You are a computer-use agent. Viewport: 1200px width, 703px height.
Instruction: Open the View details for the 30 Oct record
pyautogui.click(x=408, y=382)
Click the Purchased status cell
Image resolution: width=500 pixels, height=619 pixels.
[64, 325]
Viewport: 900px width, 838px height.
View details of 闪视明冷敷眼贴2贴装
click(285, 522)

==

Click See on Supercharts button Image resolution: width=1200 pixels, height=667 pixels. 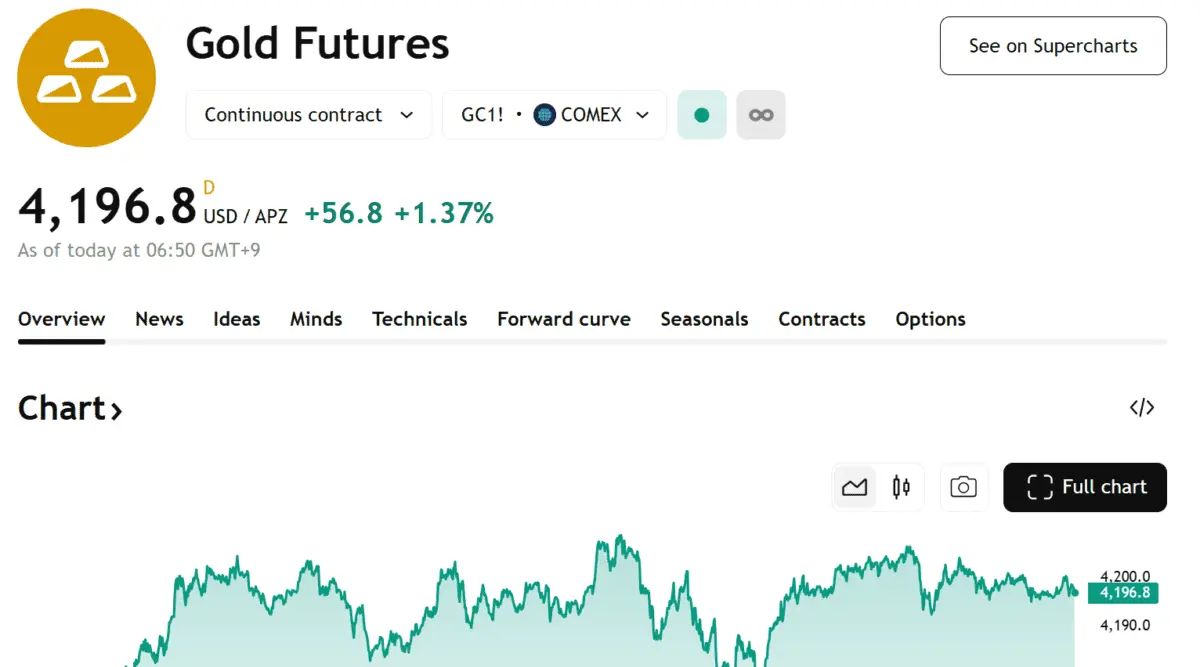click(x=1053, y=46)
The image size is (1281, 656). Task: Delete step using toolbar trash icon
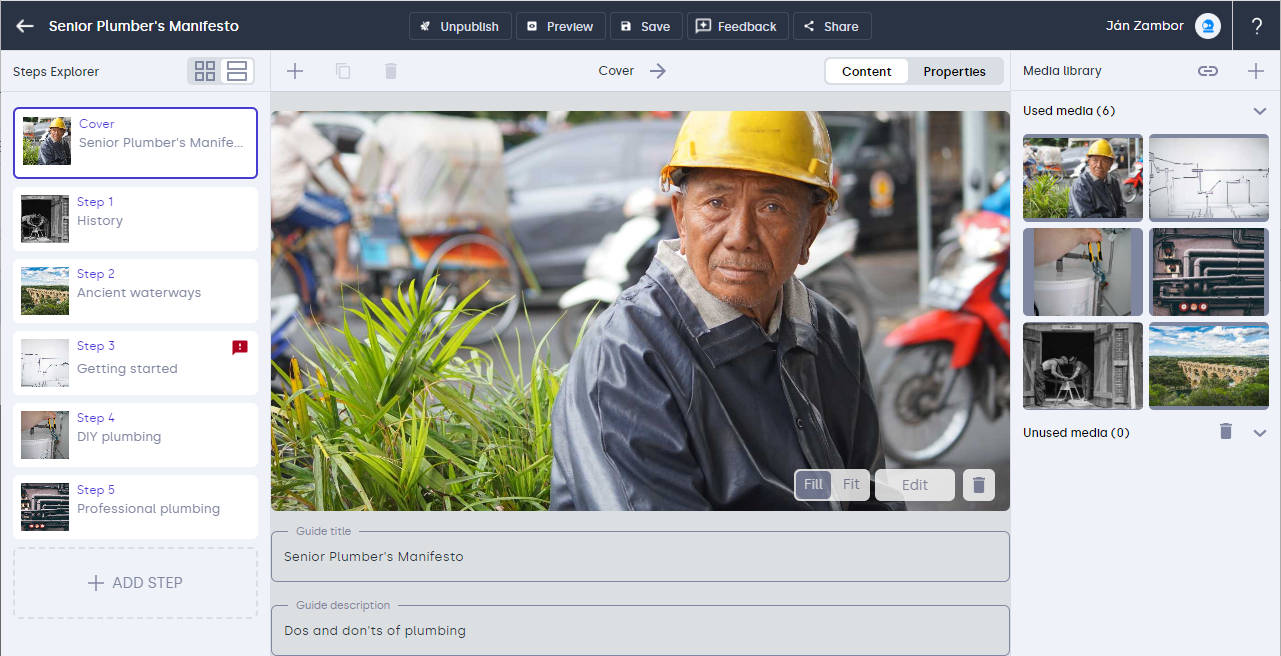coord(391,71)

◆ **YOUR TASK**: Copy every line of the data that carries the word "Viewport".

◆ **RESULT FOR THIS EXERCISE**:
You are a computer-use agent. Viewport: 1200px width, 703px height.
Viewport: 900px width, 838px height.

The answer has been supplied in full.